> YOUR OBJECTIVE
Carry on the text about rifle scopes, starting right after its final sentence, and ignore the data that follows it.

> EXCERPTED TEXT
::::
Centerfire scopes are suitable for shooting at larger, stronger, fast-moving targets at long distances.
Centerfire scopes usually have a larger magnification range as compared to rimfire scopes. For instance, centerfire scopes may have magnification between 4-14X as opposed to rimfire scopes which may have a range of 2-7X or maybe 3-9X.
Can You Use a Rimfire Scope on a Centerfire Rifle?
Rimfire scopes cannot be used on a centerfire rifle because they typically won’t be able to handle the recoil. Rimfire scopes are generally of lower quality as compared to centerfire ones, so it’s possible to use a centerfire scope on rimfire rifle (without fearing the cracking of the lens) but the reverse is not a good idea. It can damage your lens beyond repair.
Rimfire scopes are suited for low caliber weapons such as a .22 caliber gun.
Can You Use a Centerfire/Normal Scope on a Rimfire Rifle?
As discussed already, the answer to this is yes. The centerfire can handle a high level of recoil and is also preset for around a hundred yards, which makes it multipurpose.
::::
> Records for locating displayed items
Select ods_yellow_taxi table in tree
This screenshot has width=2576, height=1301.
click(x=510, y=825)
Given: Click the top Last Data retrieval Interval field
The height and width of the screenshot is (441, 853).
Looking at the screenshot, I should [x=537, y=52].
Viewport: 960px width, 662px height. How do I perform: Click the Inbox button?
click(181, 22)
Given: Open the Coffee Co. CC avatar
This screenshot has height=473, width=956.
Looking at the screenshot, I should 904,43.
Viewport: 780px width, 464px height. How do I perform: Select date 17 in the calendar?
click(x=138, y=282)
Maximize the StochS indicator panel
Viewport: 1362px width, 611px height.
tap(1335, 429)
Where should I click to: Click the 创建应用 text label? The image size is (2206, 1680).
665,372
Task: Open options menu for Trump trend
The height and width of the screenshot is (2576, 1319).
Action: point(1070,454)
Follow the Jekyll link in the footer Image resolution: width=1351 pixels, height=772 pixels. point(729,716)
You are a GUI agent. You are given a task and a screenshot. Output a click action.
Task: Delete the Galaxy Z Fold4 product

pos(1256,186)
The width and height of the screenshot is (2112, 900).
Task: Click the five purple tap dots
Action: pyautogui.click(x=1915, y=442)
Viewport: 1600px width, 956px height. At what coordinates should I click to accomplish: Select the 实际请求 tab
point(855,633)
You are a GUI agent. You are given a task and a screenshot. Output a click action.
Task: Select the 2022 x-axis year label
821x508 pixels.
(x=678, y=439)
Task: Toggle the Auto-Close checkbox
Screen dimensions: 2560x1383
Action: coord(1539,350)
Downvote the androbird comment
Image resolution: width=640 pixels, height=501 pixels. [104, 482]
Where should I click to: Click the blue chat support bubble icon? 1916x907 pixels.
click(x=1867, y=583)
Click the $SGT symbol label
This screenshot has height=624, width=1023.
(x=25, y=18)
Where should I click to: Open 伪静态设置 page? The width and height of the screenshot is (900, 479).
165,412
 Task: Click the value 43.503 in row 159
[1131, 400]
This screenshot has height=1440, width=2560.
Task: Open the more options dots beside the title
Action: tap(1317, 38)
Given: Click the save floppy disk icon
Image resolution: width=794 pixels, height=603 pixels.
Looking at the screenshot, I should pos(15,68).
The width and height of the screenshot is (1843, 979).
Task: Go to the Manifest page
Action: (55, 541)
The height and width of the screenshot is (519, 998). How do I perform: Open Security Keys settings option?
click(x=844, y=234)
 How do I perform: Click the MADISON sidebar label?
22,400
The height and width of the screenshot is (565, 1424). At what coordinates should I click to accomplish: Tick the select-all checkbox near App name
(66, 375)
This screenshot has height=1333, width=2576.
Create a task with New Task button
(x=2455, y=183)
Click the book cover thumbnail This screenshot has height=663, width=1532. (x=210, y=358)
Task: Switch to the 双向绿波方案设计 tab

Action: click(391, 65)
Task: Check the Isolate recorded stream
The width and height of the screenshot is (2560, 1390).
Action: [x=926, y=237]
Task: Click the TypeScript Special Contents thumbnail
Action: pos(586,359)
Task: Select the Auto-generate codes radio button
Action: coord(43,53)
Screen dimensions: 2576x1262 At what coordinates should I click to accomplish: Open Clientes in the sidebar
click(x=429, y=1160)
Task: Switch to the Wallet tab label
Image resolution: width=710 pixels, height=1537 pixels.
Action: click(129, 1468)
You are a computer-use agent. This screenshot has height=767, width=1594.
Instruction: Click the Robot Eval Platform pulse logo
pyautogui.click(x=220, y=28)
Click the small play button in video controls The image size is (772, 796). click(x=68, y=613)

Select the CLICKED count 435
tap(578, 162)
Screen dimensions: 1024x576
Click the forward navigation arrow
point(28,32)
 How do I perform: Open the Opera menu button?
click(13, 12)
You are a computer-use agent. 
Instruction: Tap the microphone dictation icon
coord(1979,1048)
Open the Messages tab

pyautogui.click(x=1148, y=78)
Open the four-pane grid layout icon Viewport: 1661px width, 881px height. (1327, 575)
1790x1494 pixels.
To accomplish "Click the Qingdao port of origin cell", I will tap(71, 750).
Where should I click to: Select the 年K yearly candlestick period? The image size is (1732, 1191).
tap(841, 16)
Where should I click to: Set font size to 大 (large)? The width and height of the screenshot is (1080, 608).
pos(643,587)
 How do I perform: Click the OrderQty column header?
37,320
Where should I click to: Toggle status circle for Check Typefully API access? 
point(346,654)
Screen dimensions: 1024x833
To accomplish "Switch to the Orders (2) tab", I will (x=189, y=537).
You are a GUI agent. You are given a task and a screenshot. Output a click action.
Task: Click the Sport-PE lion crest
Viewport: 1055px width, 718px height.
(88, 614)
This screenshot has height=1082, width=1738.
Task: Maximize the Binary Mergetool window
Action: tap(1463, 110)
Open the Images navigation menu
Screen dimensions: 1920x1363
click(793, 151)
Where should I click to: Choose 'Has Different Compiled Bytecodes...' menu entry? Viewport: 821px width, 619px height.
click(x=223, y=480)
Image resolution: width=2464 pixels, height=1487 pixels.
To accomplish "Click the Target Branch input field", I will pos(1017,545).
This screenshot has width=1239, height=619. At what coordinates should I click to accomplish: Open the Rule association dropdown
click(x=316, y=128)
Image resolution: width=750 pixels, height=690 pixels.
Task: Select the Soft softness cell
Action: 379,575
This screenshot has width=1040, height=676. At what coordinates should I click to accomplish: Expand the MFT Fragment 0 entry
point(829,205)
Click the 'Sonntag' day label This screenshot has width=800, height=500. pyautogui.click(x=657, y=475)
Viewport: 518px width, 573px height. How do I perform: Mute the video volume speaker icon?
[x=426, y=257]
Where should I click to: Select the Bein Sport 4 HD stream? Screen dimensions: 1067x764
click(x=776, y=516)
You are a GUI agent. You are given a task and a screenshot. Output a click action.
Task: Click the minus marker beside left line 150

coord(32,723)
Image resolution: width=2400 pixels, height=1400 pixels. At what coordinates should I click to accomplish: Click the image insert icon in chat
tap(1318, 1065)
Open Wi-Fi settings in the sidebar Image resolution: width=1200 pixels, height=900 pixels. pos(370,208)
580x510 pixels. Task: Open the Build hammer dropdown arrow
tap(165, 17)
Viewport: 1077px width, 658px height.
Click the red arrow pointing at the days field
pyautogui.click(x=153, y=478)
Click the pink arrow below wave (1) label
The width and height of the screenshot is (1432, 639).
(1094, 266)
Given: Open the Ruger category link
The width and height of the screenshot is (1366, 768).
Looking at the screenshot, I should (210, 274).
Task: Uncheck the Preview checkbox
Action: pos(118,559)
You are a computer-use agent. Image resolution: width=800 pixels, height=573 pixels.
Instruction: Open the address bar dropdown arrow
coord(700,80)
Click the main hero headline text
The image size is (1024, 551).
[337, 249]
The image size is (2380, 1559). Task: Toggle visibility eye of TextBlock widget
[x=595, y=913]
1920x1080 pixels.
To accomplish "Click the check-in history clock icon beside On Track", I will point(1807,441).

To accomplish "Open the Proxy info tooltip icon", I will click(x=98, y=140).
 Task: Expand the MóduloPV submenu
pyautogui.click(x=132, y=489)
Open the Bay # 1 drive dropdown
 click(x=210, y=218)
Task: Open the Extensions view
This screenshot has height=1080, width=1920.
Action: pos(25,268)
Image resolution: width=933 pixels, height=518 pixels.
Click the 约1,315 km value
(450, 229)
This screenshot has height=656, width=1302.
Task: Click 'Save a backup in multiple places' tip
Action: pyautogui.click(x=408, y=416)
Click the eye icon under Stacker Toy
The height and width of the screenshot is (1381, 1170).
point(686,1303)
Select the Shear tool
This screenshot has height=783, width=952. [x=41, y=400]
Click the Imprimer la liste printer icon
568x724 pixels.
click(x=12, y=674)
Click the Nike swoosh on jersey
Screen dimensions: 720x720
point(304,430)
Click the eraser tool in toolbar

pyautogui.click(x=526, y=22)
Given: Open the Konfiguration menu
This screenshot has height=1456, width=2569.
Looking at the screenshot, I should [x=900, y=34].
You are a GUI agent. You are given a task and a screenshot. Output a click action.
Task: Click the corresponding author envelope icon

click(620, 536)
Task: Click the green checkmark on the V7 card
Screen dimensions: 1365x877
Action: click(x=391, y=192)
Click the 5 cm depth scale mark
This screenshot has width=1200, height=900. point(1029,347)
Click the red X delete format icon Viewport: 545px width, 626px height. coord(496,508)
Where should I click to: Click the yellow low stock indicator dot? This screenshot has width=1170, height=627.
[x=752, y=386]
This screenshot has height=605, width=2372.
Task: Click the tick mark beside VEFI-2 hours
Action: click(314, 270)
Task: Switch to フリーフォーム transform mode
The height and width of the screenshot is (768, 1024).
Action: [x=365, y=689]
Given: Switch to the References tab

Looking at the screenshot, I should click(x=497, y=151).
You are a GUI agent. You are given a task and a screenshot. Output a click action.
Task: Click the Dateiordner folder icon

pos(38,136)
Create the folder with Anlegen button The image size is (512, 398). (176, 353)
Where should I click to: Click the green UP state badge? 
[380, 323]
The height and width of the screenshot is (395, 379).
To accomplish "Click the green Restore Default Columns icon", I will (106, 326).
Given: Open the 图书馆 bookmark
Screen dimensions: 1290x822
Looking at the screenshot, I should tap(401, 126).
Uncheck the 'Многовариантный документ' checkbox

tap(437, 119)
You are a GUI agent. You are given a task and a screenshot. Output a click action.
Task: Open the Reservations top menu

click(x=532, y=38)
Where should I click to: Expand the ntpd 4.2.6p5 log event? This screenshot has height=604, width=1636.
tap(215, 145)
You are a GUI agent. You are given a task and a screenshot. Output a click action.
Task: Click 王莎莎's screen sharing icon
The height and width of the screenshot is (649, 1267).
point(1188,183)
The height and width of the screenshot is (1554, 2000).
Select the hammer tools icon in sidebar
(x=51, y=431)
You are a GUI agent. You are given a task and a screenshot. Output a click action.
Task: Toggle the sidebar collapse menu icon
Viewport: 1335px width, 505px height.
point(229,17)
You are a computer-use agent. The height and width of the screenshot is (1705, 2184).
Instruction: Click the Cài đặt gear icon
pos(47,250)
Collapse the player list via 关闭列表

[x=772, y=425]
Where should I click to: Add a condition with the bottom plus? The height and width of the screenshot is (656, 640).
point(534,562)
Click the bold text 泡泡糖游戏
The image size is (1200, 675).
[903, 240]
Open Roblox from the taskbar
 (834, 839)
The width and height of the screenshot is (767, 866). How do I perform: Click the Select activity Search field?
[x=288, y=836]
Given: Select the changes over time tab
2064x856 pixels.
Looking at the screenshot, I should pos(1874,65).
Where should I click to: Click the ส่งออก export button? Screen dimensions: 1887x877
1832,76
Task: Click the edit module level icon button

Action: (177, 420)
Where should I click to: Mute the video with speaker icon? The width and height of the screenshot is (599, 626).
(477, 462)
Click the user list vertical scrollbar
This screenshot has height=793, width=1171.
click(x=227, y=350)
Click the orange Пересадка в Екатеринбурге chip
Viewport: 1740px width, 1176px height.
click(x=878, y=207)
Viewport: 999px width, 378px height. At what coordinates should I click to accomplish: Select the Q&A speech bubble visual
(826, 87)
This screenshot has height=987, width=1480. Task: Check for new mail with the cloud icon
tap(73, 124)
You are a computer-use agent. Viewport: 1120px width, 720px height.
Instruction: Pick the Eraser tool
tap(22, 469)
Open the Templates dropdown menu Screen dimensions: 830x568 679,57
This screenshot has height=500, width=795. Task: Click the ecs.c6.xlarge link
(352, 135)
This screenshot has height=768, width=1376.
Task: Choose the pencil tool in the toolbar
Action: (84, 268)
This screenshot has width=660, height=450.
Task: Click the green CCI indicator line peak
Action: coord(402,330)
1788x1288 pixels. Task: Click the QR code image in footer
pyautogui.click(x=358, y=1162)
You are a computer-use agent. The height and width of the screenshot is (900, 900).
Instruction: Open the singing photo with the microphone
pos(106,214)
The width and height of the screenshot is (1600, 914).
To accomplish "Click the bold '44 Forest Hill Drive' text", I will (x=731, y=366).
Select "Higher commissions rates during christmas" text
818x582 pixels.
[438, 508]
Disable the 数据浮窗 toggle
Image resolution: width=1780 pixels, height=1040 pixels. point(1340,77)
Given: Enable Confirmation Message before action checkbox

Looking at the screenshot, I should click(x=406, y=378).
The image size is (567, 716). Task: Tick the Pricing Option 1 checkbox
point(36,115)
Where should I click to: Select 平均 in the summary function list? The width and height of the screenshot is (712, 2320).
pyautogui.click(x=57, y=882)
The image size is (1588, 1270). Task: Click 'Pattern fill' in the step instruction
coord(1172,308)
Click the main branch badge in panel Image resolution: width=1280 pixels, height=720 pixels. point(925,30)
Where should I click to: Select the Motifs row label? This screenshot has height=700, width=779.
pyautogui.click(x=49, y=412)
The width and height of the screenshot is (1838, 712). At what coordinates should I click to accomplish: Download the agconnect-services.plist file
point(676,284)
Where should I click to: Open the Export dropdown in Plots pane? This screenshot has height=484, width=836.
::::
> SOLVED EXERCISE
Making Your Decision
At the end of the day, there are several factors that can influence your purchase decision. Apart from whether you choose the rimfire or centerfire, factors such as magnification range, fixed or variable scope, parallax adjustments, the presence of OA, amount of eye relief, level of recoil and so on, are equally important.
For the serious shooter, the centerfire seems like the obvious choice because of its specifications. However, if you’re starting out, a rimfire scope is more suitable because it works well for close-range shots, and if it does sustain damage, the loss won’t be as great since it is cheaper.
Your aim in the long-run should be to obtain a centerfire scope since it can be used on both rimfire and centerfire rifles and is more reliable and useful than a rimfire scope.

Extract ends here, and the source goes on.